A nebula is a giant cloud of gas (mostly hydrogen and helium) and cosmic dust situated between stars in the interstellar medium. Nebulae serve as sites of stellar birth and death—including emission nebulae that glow from ionized gas, reflection nebulae that scatter starlight, and dark nebulae that obscure background stars.

Source: science.nasa.gov

APODs including "Nebula"

NGC 2359: Thor's Helmet

19/11/2005

NGC 2359: Thor's Helmet
Image Credit: NASA Astronomy Picture of the Day

NGC 2359 is a striking emission nebula with an impressive popular name - Thor's Helmet. Sure, its suggestive winged appearance might lead some to refer to it as the "duck nebula", but if you were a nebula which name would you choose?
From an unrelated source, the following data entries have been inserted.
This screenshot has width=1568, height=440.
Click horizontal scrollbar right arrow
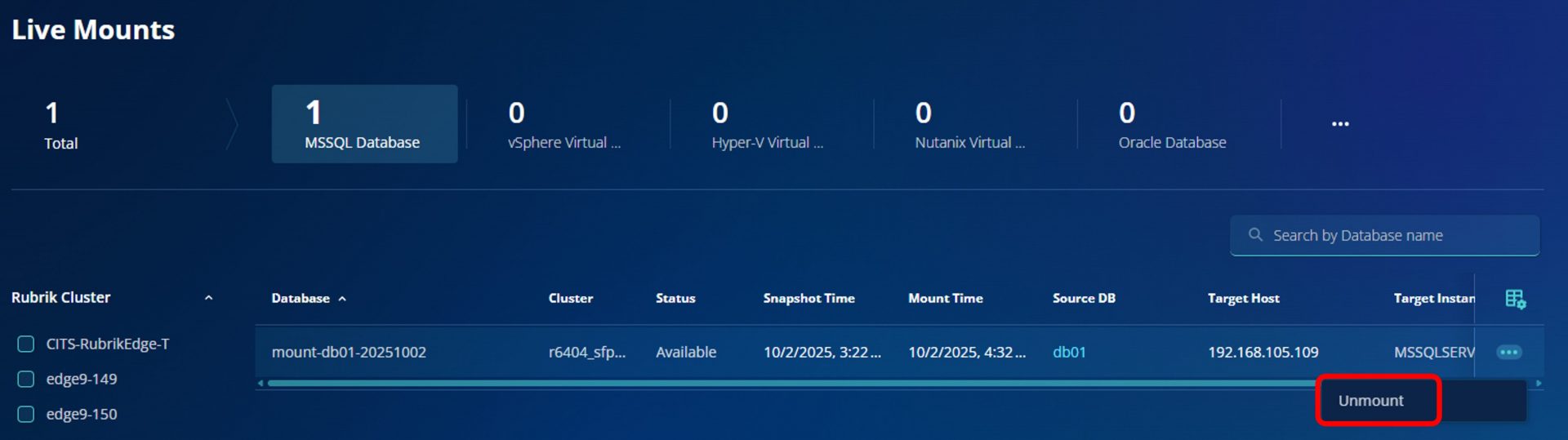pos(1539,383)
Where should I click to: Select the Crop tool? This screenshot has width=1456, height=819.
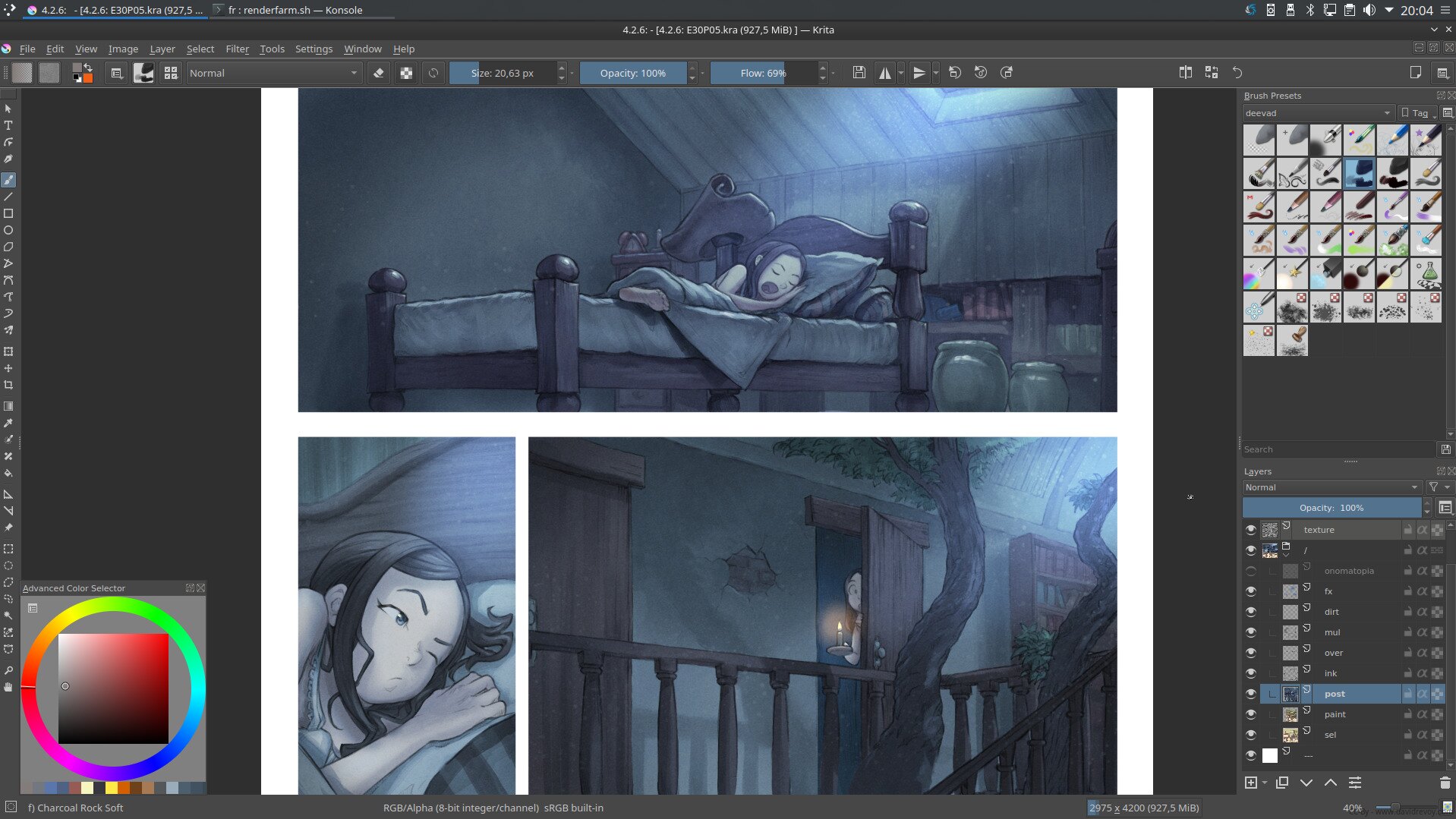(8, 386)
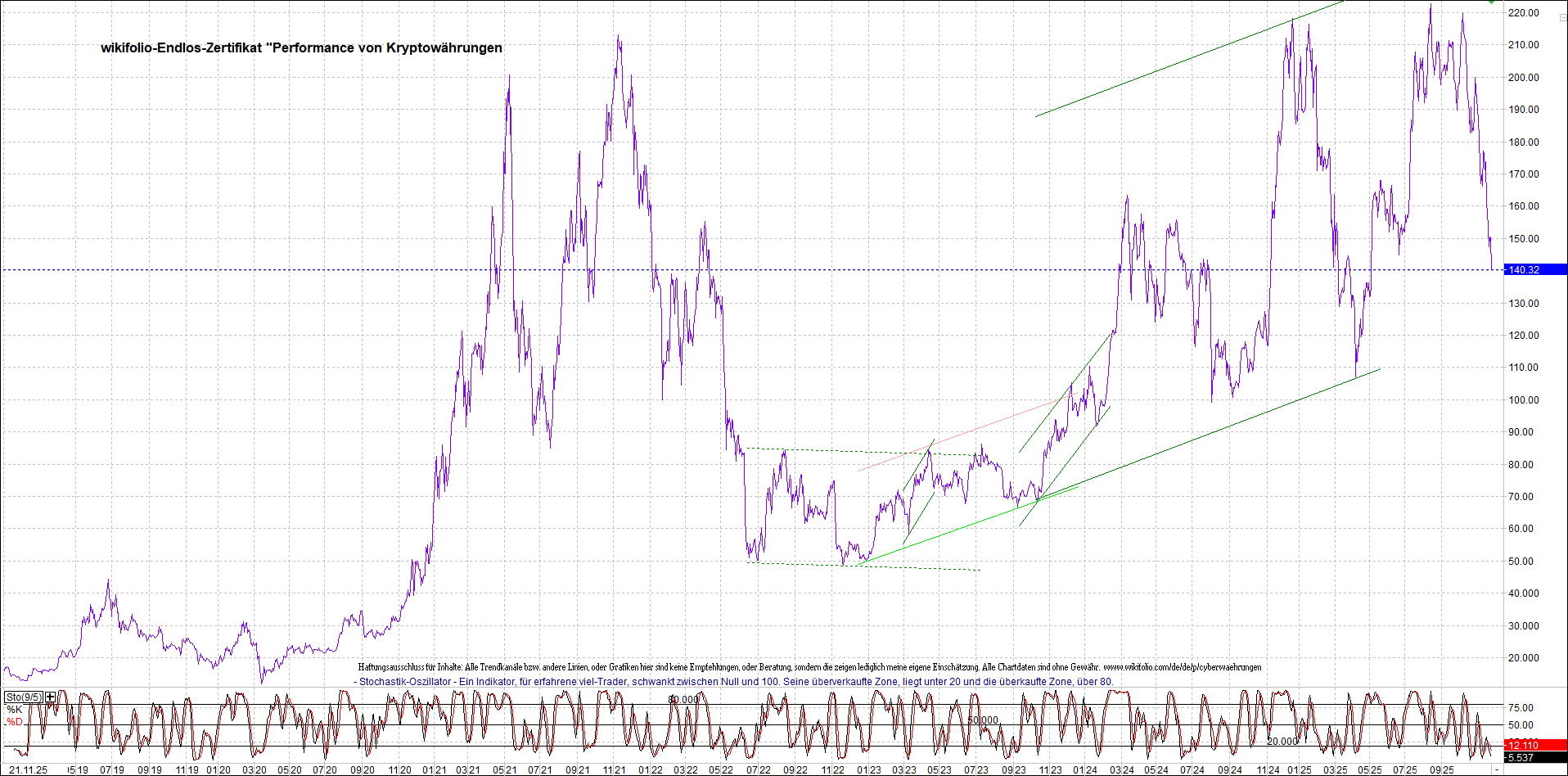Click the 21.11.25 date label

pyautogui.click(x=27, y=770)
By any name NGC 2359 is a bubble-like nebula some 30 light-years across, blown by energetic winds from an extremely hot star seen near the center and classified as a Wolf-Rayet star. Wolf-Rayet stars are rare massive blue giants which develop stellar winds with speeds of millions of kilometers per hour. Interactions with a nearby large molecular cloud are thought to have contributed to this nebula's more complex shape and curved bow-shock structures. NGC 2359 is about 15,000 light-years distant toward the constellation Canis Major.